* **REQUIRED WORK**:
Go through the records and report each line holding the string "computer".

========

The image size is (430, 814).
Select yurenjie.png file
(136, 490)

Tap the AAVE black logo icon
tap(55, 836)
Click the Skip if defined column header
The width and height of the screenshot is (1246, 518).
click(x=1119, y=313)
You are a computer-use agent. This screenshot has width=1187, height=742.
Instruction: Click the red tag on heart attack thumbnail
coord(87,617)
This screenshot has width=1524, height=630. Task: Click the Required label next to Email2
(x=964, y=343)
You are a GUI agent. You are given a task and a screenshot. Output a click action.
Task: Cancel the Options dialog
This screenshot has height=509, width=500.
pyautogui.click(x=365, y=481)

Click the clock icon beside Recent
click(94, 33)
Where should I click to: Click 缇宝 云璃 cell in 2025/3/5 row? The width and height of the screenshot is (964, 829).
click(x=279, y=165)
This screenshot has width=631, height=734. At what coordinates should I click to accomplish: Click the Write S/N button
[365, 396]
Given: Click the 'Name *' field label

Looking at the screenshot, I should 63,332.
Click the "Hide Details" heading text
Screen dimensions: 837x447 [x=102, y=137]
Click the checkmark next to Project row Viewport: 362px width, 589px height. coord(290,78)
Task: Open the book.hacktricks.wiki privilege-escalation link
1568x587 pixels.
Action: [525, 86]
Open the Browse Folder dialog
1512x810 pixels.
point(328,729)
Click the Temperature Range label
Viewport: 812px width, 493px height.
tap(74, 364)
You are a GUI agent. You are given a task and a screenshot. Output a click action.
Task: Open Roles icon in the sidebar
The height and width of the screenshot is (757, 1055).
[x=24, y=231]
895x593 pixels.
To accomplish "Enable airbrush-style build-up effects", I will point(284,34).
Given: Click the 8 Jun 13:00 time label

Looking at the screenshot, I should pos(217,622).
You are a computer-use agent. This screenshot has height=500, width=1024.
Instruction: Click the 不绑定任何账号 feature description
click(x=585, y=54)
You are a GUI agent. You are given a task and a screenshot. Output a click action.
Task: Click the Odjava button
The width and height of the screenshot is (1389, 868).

========

* **EXERCISE SOLUTION**:
You are a computer-use agent. This screenshot has width=1187, height=742.
You are a computer-use agent. This screenshot has height=500, width=1024.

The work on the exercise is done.